Out of the lines below, please list those that hold the string "agent".

====== PROVIDED DATA ======

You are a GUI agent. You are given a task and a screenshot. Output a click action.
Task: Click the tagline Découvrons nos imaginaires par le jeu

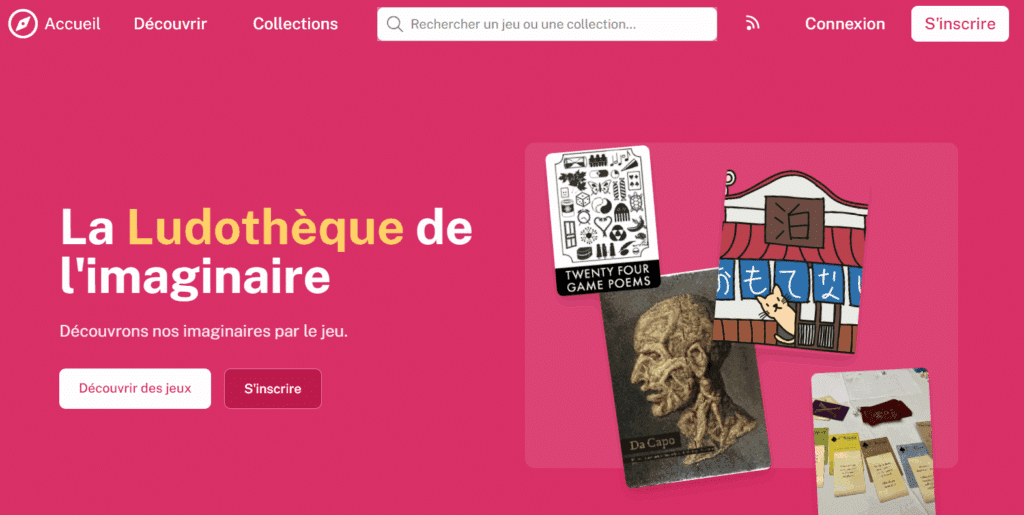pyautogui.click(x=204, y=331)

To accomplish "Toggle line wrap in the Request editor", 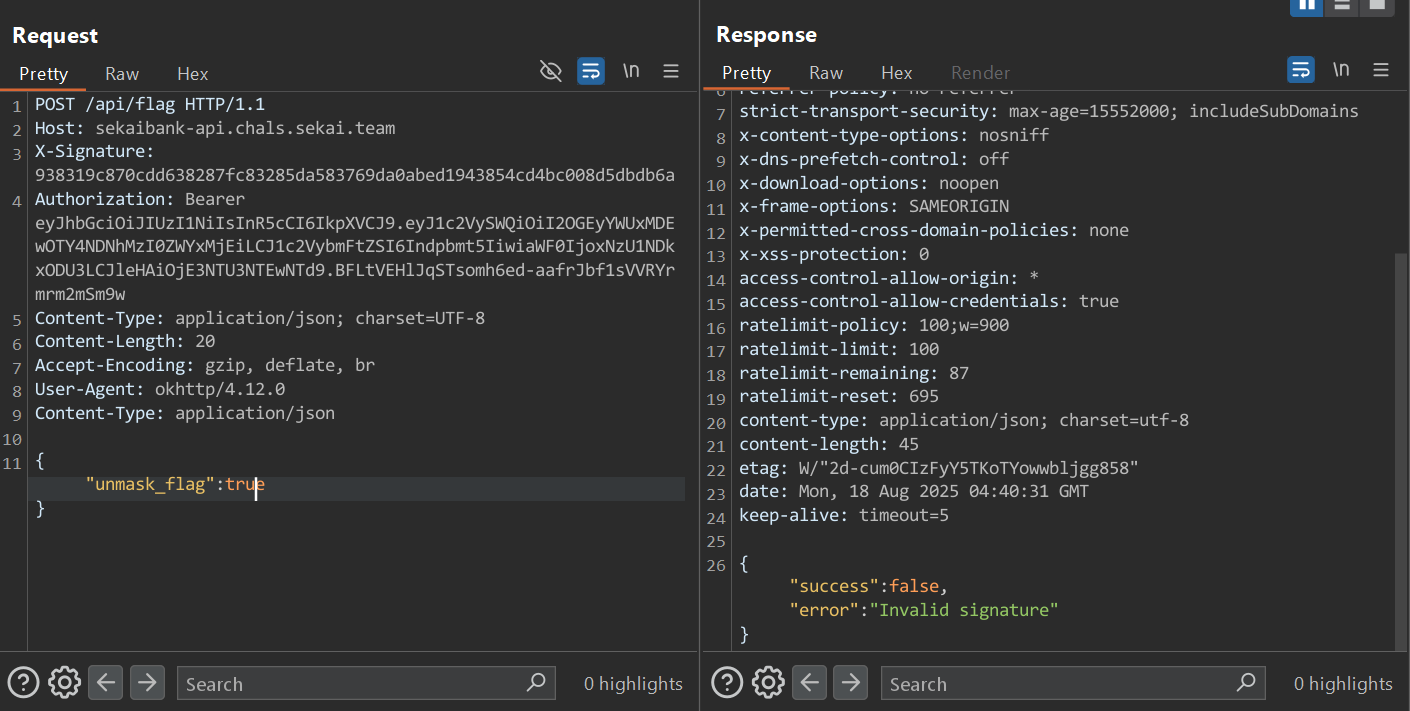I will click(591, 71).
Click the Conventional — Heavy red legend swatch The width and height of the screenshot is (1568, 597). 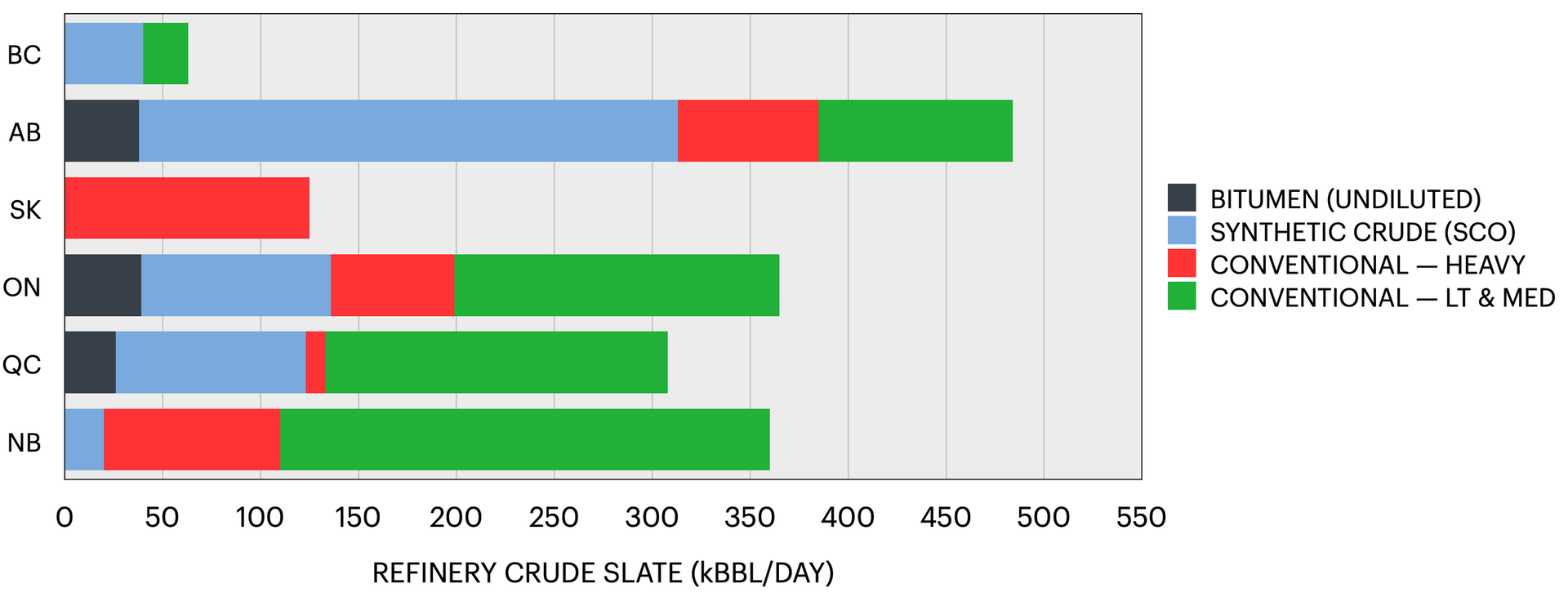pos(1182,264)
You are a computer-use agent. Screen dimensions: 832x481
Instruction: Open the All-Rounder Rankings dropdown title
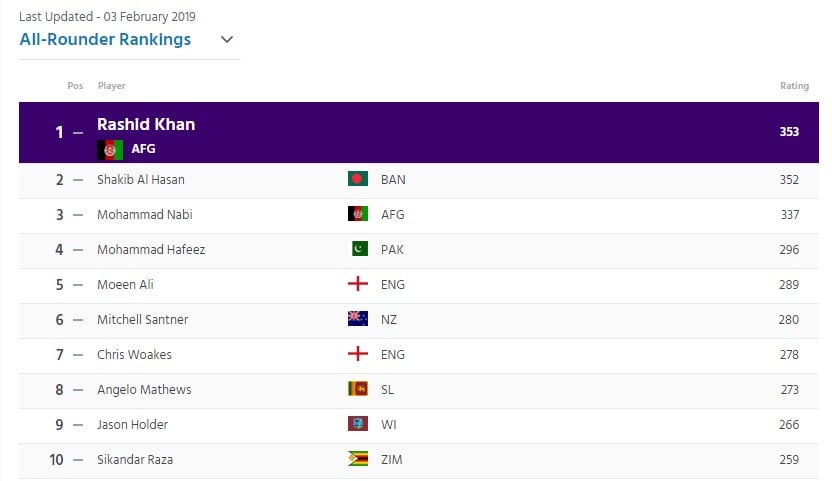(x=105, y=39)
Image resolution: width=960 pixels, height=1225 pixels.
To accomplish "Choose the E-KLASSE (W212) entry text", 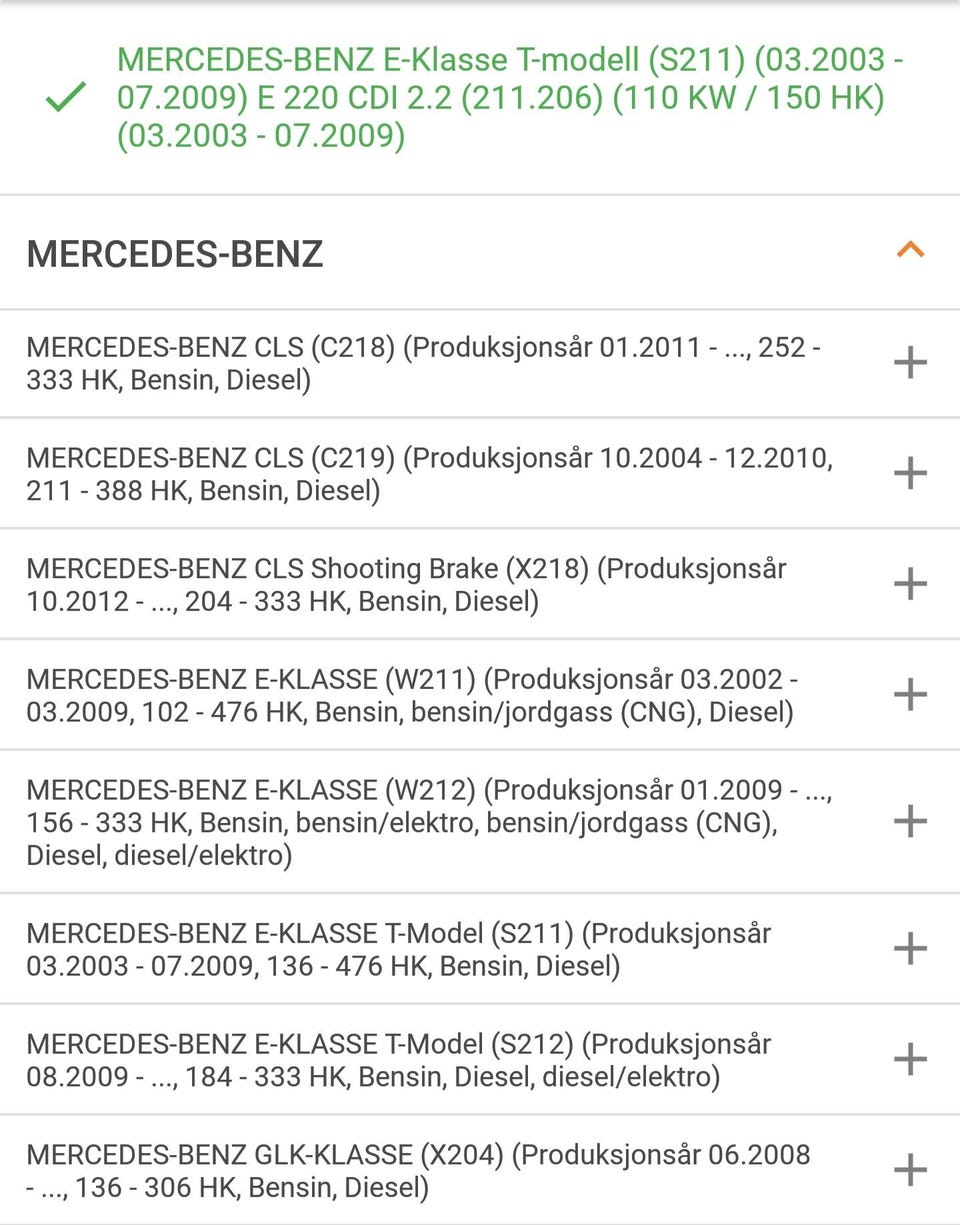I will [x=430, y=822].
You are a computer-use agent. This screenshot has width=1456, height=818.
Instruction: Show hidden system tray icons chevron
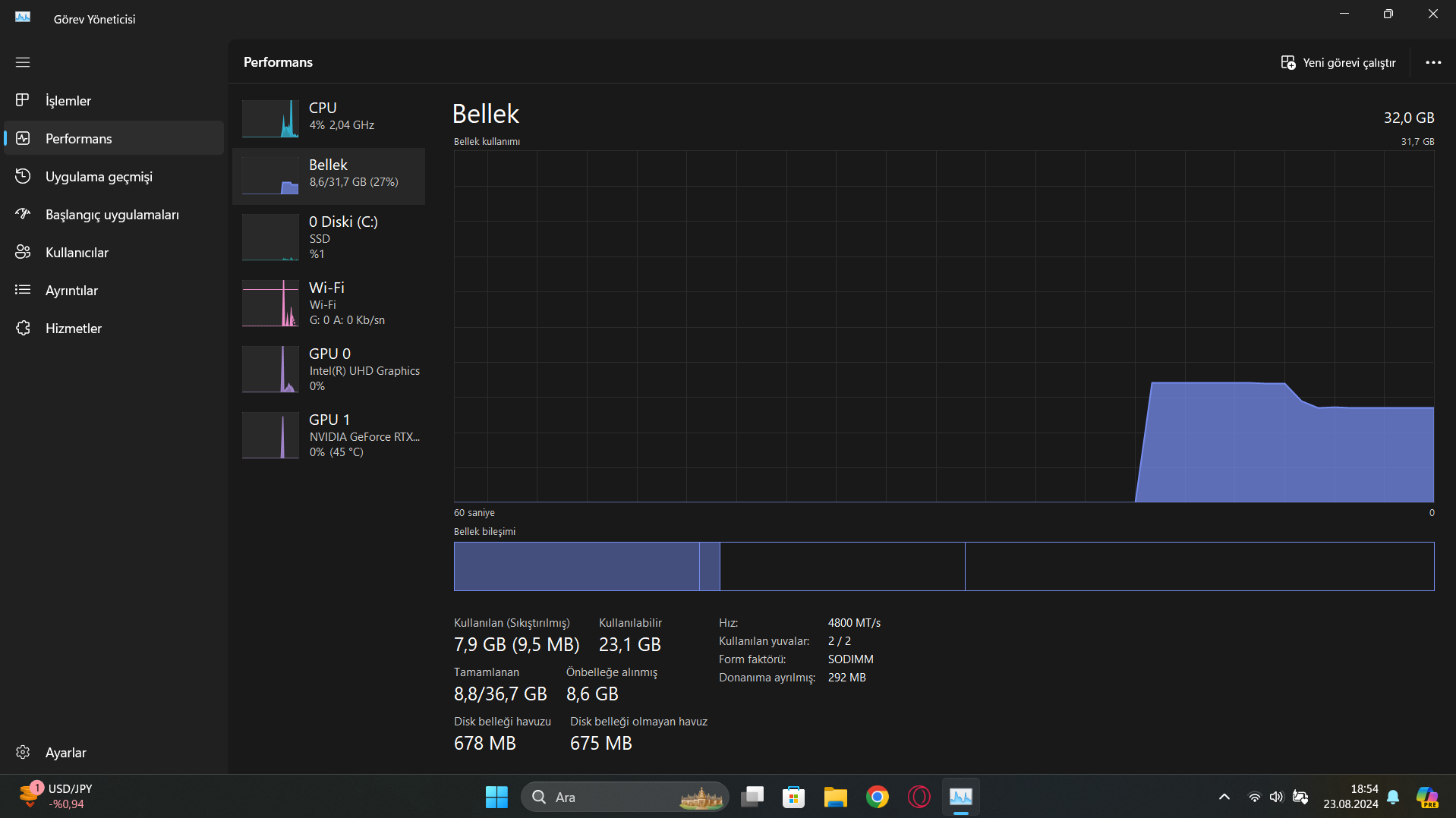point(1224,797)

======

## EXPECTED ANSWER
You are a GUI agent. You are given a task and a screenshot. Output a click action.
You are a computer-use agent. Screen dimensions: 832x481
You are a computer-use agent. This screenshot has width=1456, height=818.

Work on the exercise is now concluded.